The next day, Amiri raided a homeless camp with an officer from a neighboring agency and sicced Purcy on a man inside a tent, court records say. He later texted that the man was “laying in bed acting like he was asleep” and that Amiri stood there and “game planned how to f— him up,” then proceeded to unleash his dog.

“You would have loved it,” he later texted Wenger. “(The officer from another agency) agreed to keep cameras off,” a reference to police body worn cameras.

“F— that nerd! That’s what f—ing happens when you run, you acquire a tax,” Wenger replied. “His tax was paid properly. Good s— bro.”

Prosecutors say between March 2019 and November 2021, Amiri’s dog bit 28 people, and Rombough deployed a .40mm “less lethal” launcher at 11 subjects from November 2020 through August 2021. Records show that of the 28 bite victims, 19 were Black residents, or 68 percent.

Alleged steroid sales and covered tracks

Two Antioch police officers — Daniel Harris and Wenger — were charged with several felonies after prosecutors say they tried to sell anabolic steroids. And when federal investigators seized one of their phones, the agents discovered that several texts had been deleted in an apparent attempt to cover the officers’ tracks, the prosecutors alleged Thursday.

The scheme dated to March 2022, when the two officers exchanged texts about delivering steroids to a person identified only in the indictment as B.M., court papers say. Federal investigators say that Wenger then selectively deleted texts sometime before FBI agents took his phone on March 23, 2022.

How the investigation all began: An alleged college credit scam

The indictment citing the most officers speaks to the root of the FBI’s investigation: Concerns that police officers were boosting their paychecks by cheating their way into fake college degrees.

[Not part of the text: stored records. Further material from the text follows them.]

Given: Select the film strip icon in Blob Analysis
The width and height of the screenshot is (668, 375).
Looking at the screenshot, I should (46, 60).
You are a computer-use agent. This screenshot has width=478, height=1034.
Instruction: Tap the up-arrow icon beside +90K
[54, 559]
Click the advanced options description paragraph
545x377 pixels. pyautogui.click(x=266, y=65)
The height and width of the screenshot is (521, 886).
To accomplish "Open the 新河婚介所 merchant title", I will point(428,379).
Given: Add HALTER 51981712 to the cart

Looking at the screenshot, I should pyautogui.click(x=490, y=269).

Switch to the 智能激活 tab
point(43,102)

From June 2019 through May 2021, prosecutors say six current and former Antioch and Pittsburg police officers schemed to have at least one other person take college tests for them. That’s because pay increases for new educational degrees can be anywhere from 2.5 percent to 10 percent, depending on the union contract.

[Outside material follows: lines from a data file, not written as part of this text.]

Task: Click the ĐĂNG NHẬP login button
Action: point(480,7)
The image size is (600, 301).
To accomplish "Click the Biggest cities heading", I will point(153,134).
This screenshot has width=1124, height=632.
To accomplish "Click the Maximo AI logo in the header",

Most of the officers — Amiri, Samantha Peterson, Ernesto Mejia-Orozco and Amanda Theodosy, who also goes by the name of Amanda Nash — made at least one payment of no more than a few hundred dollars for their courses, the indictment said.

But a couple others ponied up significantly more money as part of the scheme, prosecutors say. Brauli Rodriguez-Jalapa, a former Pittsburg officer who left to join the Oakland Housing Authority force, made a $12,130 payment in May 2021, court documents show, while former Pittsburg Officer Patrick Berhan made a $2,400 payment in December 2020.

Federal prosecutors charged each of them with wire fraud, conspiracy to commit wire fraud and forfeiture allegation. At least two of the officers had tried — in vain, it appears — to avoid prosecution by paying back back tens of thousands of dollars in bonus money, this news organization previously reported.

A wire tap and an alleged tip-off

Timothy Manly Williams, a former Antioch and Pittsburg cop, is accused of obstructing or interfering with an FBI and APD wiretap case of gang members suspected of murder. While working in the wiretap room and monitoring calls, authorities allege he used his personal cell phone to call a target of the case and did not mark it a pertinent call, meaning it was not recorded and he never logged the conversation. Court papers do not detail what was said on the call, but sources have said that Manly-Williams left APD after it was discovered.

The deprivation of rights charge has to do with a situation in May 2021. While Manly was on patrol, he snatched a cell phone from a person who was filming another officer siccing a police dog on someone and destroyed the device, the indictment alleges. In doing so, he violated the person’s rights against unreasonable search and seizure, authorities say.